Conheça o diálogo entre o pensamento freiriano e a obra da pensadora bell hooks nessa entrevista com a socióloga Ednéia Gonçalves

Por Stephanie Kim Abe

bell hooks – pseudônimo de Gloria Jean Watkins – é uma das(os) muitas(os) intelectuais influenciadas(os) pela obra e pelo pensamento de Paulo Freire.
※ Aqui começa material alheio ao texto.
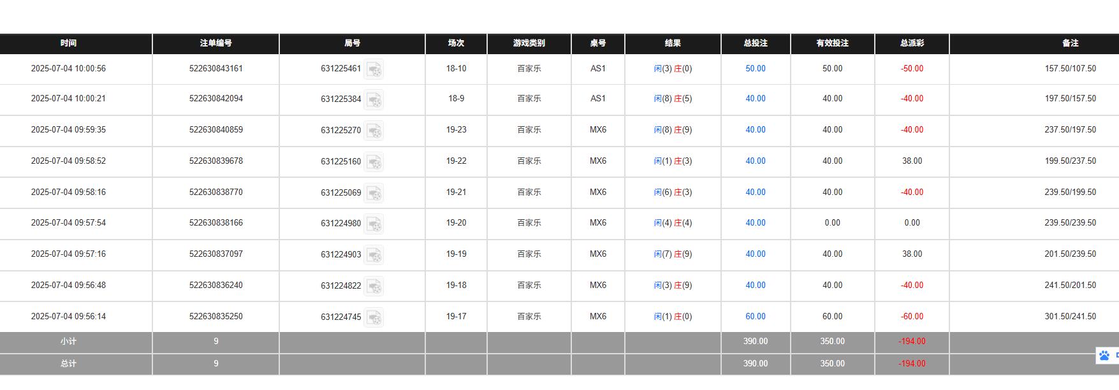Click video icon beside round 631225270
This screenshot has width=1119, height=390.
(x=374, y=131)
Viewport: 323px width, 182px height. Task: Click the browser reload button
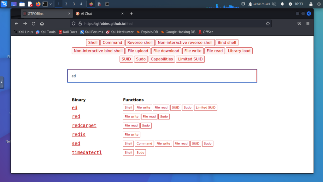tap(33, 23)
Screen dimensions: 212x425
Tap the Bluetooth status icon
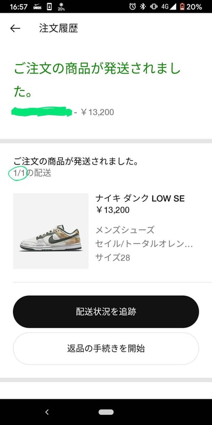(143, 7)
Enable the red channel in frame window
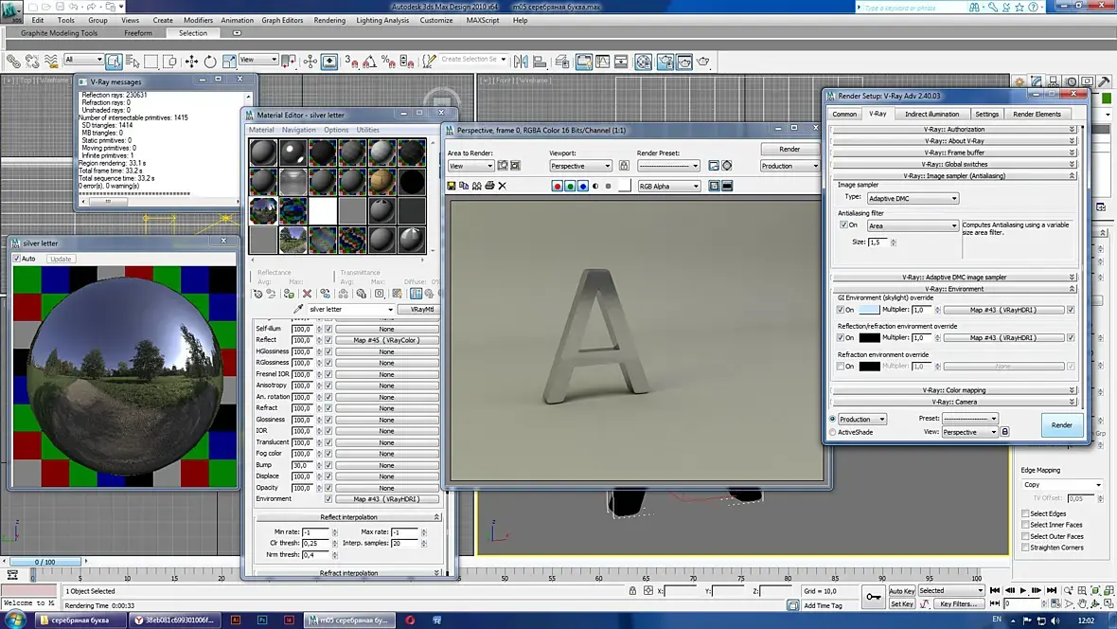The image size is (1117, 629). [x=557, y=186]
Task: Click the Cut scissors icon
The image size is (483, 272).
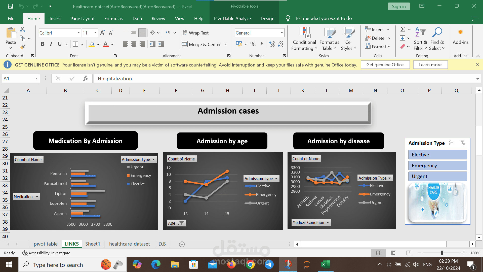Action: pos(22,30)
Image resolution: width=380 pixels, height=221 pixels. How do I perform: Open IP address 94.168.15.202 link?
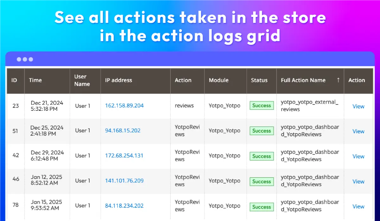123,130
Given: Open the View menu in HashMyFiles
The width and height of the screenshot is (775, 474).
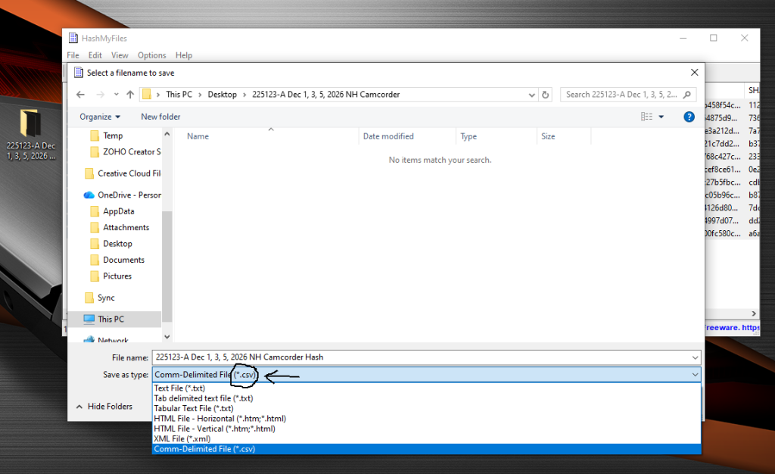Looking at the screenshot, I should point(120,55).
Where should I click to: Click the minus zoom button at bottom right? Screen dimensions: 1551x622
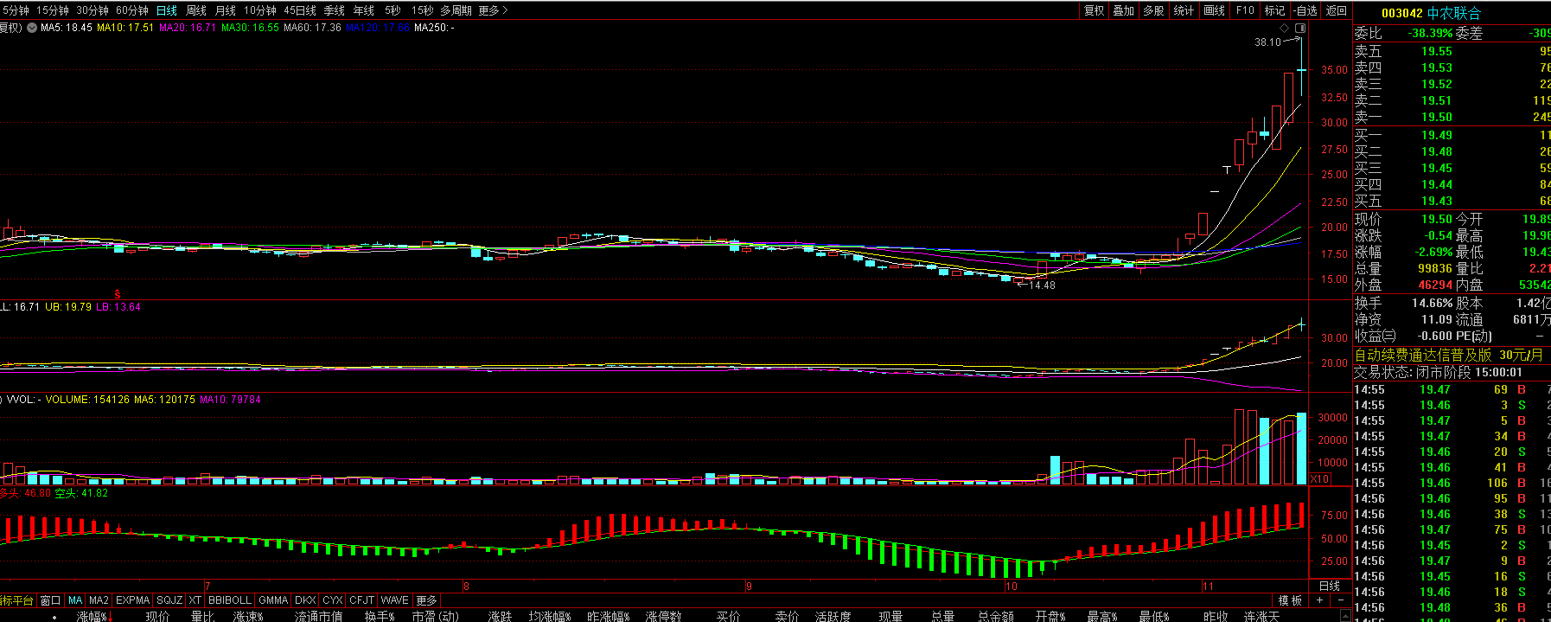(1340, 600)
Seu livro Ensinando comunidade: uma pedagogia da esperança, publicado em 2004 mas lançado este mês em português pela Editora Elefante, já traz no título referência clara aos conceitos freirianos de pedagogia crítica e libertária.
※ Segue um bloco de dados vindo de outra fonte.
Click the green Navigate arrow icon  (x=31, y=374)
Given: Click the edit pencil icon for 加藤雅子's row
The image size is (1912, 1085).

A obra é a segunda parte da sua Trilogia do Ensino, que também conta com a obra Ensinando a transgredir: a educação como prática da liberdade, escrita em 1994 e lançada no Brasil em 2013, e Ensinando pensamento crítico: sabedoria prática (publicada aqui em 2020).

Nessa série, a pensadora feminista estadunidense traz artigos e reflexões sobre uma pedagogia engajada, que partem da sua experiência e trajetória de vida como mulher negra, de uma família de classe trabalhadora, que viveu a segregação racial e a luta pelos direitos sociais e civis nos Estados Unidos dos anos 1960 e 70.

Suas obras têm ressoado entre professores(as) e estudantes do país e afora que se identificam com os seus ideais de uma educação que busque combater as opressões de um sistema baseado no capitalismo, na cultura machista e no racismo estrutural.  

Descolonizar escola, nova batalha de bell hooks - Outras Palavras
Foto: reprodução

O racismo é apenas um dos sistemas de dominação perpetuados e mantidos por educadores. Assim como me disseram no ensino médio que não existiam escritores negros, ensinaram-me durante os anos de graduação, em uma faculdade de elite, que mulheres não poderiam ser ‘grandes’ escritoras. Felizmente, tive uma professora branca que nos ensinou a reconhecer os preconceitos do patriarcado e a desafiá-los. Sem esse ensinamento contra-hegemônico, quantas mulheres teriam o desejo de escrever esmagado, quantas se formariam pensando: por que tentar, se você jamais poderá ser boa o suficiente?”

bell hooks, 2020, p. 63.


Diálogos com Paulo Freire

bell hooks sempre deixou transparecer a influência que a obra de Paulo Freire teve sobre o seu pensamento. Para ela, o propósito de um(a) educador(a) que tem como foco uma educação como prática da liberdade deve ser a “humanização e a criação de uma comunidade de aprendizagem em sala de aula”. Nesse sentido, assim como o patrono da educação brasileira, ela vê a educação intrinsicamente ligada à luta por justiça social.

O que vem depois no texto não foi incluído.